→ **Exercise brief**: Swap "Where should I click to" for "Where do I click to" everywhere in the records below, and leave everything else unchanged.

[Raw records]
******************************
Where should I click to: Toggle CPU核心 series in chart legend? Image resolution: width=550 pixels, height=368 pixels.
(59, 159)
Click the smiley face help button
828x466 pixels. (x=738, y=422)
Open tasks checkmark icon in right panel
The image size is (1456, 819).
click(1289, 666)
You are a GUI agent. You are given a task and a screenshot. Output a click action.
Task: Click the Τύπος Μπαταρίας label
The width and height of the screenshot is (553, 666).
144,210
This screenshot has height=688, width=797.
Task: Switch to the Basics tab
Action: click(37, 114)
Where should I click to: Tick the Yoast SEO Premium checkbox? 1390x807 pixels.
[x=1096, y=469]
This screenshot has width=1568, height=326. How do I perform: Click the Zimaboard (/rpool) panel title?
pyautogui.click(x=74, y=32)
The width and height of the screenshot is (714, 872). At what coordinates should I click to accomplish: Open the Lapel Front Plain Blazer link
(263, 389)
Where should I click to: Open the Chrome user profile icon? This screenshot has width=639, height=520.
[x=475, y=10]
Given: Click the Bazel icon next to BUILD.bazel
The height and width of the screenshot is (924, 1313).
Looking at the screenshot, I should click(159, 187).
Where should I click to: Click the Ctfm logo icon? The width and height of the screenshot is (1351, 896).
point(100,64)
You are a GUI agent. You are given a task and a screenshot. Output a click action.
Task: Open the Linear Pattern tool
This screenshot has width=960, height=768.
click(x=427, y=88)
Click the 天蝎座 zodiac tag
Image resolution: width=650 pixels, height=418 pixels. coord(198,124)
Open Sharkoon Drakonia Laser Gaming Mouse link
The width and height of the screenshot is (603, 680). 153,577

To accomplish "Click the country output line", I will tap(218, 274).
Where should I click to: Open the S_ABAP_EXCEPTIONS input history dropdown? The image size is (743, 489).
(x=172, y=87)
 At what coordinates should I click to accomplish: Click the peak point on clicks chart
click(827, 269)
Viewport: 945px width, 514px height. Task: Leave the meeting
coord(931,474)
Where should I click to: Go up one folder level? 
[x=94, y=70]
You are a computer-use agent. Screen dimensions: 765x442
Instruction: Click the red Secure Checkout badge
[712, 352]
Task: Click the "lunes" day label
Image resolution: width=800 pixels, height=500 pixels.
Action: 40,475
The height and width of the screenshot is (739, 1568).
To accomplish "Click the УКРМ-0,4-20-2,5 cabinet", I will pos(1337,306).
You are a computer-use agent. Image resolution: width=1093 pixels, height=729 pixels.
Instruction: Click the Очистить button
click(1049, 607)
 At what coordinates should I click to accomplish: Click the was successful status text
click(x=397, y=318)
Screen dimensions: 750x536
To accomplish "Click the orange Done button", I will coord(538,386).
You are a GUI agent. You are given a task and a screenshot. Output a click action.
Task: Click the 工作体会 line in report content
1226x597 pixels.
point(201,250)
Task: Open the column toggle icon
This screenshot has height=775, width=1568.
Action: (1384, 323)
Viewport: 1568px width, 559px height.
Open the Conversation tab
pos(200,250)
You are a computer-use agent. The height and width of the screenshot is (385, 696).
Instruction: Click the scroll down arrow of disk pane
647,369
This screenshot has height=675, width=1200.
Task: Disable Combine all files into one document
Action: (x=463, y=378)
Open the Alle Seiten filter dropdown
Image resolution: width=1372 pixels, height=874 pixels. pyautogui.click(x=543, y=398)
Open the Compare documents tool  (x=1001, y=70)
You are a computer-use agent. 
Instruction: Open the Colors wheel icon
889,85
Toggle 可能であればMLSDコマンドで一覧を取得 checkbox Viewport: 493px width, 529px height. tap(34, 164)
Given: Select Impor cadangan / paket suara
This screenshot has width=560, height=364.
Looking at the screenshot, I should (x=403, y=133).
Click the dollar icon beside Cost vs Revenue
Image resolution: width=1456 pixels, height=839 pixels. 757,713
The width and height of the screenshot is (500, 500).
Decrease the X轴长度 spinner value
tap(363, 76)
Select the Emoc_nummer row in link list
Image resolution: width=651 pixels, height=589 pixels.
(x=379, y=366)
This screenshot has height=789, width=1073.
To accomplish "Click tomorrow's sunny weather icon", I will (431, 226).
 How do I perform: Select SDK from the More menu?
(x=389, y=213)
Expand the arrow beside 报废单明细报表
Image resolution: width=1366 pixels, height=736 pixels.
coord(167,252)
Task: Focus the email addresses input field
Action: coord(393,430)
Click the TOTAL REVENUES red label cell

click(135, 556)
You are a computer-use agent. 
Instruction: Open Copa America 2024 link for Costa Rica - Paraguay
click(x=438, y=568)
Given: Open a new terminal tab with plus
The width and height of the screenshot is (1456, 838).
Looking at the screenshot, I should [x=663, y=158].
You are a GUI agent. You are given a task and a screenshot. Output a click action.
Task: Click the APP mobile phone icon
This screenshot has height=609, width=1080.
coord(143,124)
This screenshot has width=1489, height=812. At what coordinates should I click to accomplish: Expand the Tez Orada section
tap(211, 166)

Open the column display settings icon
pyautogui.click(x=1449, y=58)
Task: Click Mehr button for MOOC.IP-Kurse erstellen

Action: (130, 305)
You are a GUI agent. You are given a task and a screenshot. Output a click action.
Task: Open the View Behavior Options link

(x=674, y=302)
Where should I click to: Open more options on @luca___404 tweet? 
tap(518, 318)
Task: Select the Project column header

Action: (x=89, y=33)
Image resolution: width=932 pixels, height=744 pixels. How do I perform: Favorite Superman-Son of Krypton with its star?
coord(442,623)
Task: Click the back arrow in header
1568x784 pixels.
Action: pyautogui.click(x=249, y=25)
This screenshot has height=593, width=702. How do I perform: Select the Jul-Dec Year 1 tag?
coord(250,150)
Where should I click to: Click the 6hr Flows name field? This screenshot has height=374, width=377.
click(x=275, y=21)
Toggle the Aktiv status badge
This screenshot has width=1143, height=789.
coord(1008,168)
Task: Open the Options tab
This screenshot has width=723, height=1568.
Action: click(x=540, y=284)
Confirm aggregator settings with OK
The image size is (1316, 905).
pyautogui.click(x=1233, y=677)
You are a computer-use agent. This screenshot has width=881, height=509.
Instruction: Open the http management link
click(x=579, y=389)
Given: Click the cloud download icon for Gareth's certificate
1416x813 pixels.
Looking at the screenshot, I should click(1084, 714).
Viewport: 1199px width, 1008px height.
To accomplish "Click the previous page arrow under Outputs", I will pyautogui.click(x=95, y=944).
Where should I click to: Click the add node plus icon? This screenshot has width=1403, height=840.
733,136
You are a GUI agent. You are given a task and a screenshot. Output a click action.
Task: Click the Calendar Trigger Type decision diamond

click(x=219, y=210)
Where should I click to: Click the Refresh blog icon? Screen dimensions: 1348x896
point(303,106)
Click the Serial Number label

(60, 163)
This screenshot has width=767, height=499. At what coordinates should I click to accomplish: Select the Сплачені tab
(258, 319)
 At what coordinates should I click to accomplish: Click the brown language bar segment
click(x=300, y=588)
******************************
→ **Result below**:
Where do I click to: Toggle CPU核心 series in chart legend? Image resolution: width=550 pixels, height=368 pixels.
(59, 159)
Click the smiley face help button
828x466 pixels. (x=738, y=422)
Open tasks checkmark icon in right panel
The image size is (1456, 819).
click(1289, 666)
You are a GUI agent. You are given a task and a screenshot. Output a click action.
Task: Click the Τύπος Μπαταρίας label
The width and height of the screenshot is (553, 666).
144,210
This screenshot has height=688, width=797.
Task: Switch to the Basics tab
Action: click(37, 114)
Where do I click to: Tick the Yoast SEO Premium checkbox? 1390x807 pixels.
[x=1096, y=469]
This screenshot has width=1568, height=326. How do I perform: Click the Zimaboard (/rpool) panel title?
pyautogui.click(x=74, y=32)
The width and height of the screenshot is (714, 872). At what coordinates should I click to accomplish: Open the Lapel Front Plain Blazer link
(263, 389)
Where do I click to: Open the Chrome user profile icon? This screenshot has width=639, height=520.
[x=475, y=10]
Given: Click the Bazel icon next to BUILD.bazel
The height and width of the screenshot is (924, 1313).
Looking at the screenshot, I should click(159, 187).
Where do I click to: Click the Ctfm logo icon? The width and height of the screenshot is (1351, 896).
point(100,64)
You are a GUI agent. You are given a task and a screenshot. Output a click action.
Task: Open the Linear Pattern tool
This screenshot has width=960, height=768.
click(x=427, y=88)
Click the 天蝎座 zodiac tag
Image resolution: width=650 pixels, height=418 pixels. coord(198,124)
Open Sharkoon Drakonia Laser Gaming Mouse link
The width and height of the screenshot is (603, 680). 153,577

To accomplish "Click the country output line", I will tap(218, 274).
Where do I click to: Open the S_ABAP_EXCEPTIONS input history dropdown? The image size is (743, 489).
(x=172, y=87)
 At what coordinates should I click to accomplish: Click the peak point on clicks chart
click(827, 269)
Viewport: 945px width, 514px height. Task: Leave the meeting
coord(931,474)
Where do I click to: Go up one folder level? 
[x=94, y=70]
You are a computer-use agent. Screen dimensions: 765x442
Instruction: Click the red Secure Checkout badge
[712, 352]
Task: Click the "lunes" day label
Image resolution: width=800 pixels, height=500 pixels.
Action: 40,475
The height and width of the screenshot is (739, 1568).
To accomplish "Click the УКРМ-0,4-20-2,5 cabinet", I will pos(1337,306).
You are a computer-use agent. Image resolution: width=1093 pixels, height=729 pixels.
Instruction: Click the Очистить button
click(1049, 607)
 At what coordinates should I click to accomplish: Click the was successful status text
click(x=397, y=318)
Screen dimensions: 750x536
To accomplish "Click the orange Done button", I will coord(538,386).
You are a GUI agent. You are given a task and a screenshot. Output a click action.
Task: Click the 工作体会 line in report content
1226x597 pixels.
point(201,250)
Task: Open the column toggle icon
This screenshot has height=775, width=1568.
Action: (1384, 323)
Viewport: 1568px width, 559px height.
Open the Conversation tab
pos(200,250)
You are a computer-use agent. The height and width of the screenshot is (385, 696).
Instruction: Click the scroll down arrow of disk pane
647,369
This screenshot has height=675, width=1200.
Task: Disable Combine all files into one document
Action: (x=463, y=378)
Open the Alle Seiten filter dropdown
Image resolution: width=1372 pixels, height=874 pixels. pyautogui.click(x=543, y=398)
Open the Compare documents tool  (x=1001, y=70)
You are a computer-use agent. 
Instruction: Open the Colors wheel icon
889,85
Toggle 可能であればMLSDコマンドで一覧を取得 checkbox Viewport: 493px width, 529px height. tap(34, 164)
Given: Select Impor cadangan / paket suara
This screenshot has width=560, height=364.
Looking at the screenshot, I should (x=403, y=133).
Click the dollar icon beside Cost vs Revenue
Image resolution: width=1456 pixels, height=839 pixels. 757,713
The width and height of the screenshot is (500, 500).
Decrease the X轴长度 spinner value
tap(363, 76)
Select the Emoc_nummer row in link list
Image resolution: width=651 pixels, height=589 pixels.
(x=379, y=366)
This screenshot has height=789, width=1073.
To accomplish "Click tomorrow's sunny weather icon", I will (431, 226).
 How do I perform: Select SDK from the More menu?
(x=389, y=213)
Expand the arrow beside 报废单明细报表
Image resolution: width=1366 pixels, height=736 pixels.
coord(167,252)
Task: Focus the email addresses input field
Action: coord(393,430)
Click the TOTAL REVENUES red label cell

click(135, 556)
You are a computer-use agent. 
Instruction: Open Copa America 2024 link for Costa Rica - Paraguay
click(x=438, y=568)
Given: Open a new terminal tab with plus
The width and height of the screenshot is (1456, 838).
Looking at the screenshot, I should [x=663, y=158].
You are a GUI agent. You are given a task and a screenshot. Output a click action.
Task: Click the APP mobile phone icon
This screenshot has height=609, width=1080.
coord(143,124)
This screenshot has width=1489, height=812. At what coordinates should I click to accomplish: Expand the Tez Orada section
tap(211, 166)

Open the column display settings icon
pyautogui.click(x=1449, y=58)
Task: Click Mehr button for MOOC.IP-Kurse erstellen

Action: (130, 305)
You are a GUI agent. You are given a task and a screenshot. Output a click action.
Task: Open the View Behavior Options link

(x=674, y=302)
Where do I click to: Open more options on @luca___404 tweet? 
tap(518, 318)
Task: Select the Project column header

Action: (x=89, y=33)
Image resolution: width=932 pixels, height=744 pixels. How do I perform: Favorite Superman-Son of Krypton with its star?
coord(442,623)
Task: Click the back arrow in header
1568x784 pixels.
Action: pyautogui.click(x=249, y=25)
This screenshot has height=593, width=702. How do I perform: Select the Jul-Dec Year 1 tag?
coord(250,150)
Where do I click to: Click the 6hr Flows name field? This screenshot has height=374, width=377.
click(x=275, y=21)
Toggle the Aktiv status badge
This screenshot has width=1143, height=789.
coord(1008,168)
Task: Open the Options tab
This screenshot has width=723, height=1568.
Action: click(x=540, y=284)
Confirm aggregator settings with OK
The image size is (1316, 905).
pyautogui.click(x=1233, y=677)
You are a computer-use agent. This screenshot has width=881, height=509.
Instruction: Open the http management link
click(x=579, y=389)
Given: Click the cloud download icon for Gareth's certificate
1416x813 pixels.
Looking at the screenshot, I should click(1084, 714).
Viewport: 1199px width, 1008px height.
To accomplish "Click the previous page arrow under Outputs", I will pyautogui.click(x=95, y=944).
Where do I click to: Click the add node plus icon? This screenshot has width=1403, height=840.
733,136
You are a GUI agent. You are given a task and a screenshot. Output a click action.
Task: Click the Calendar Trigger Type decision diamond

click(x=219, y=210)
Where do I click to: Click the Refresh blog icon? Screen dimensions: 1348x896
point(303,106)
Click the Serial Number label

(60, 163)
This screenshot has width=767, height=499. At what coordinates should I click to accomplish: Select the Сплачені tab
(258, 319)
 At what coordinates should I click to accomplish: Click the brown language bar segment
click(x=300, y=588)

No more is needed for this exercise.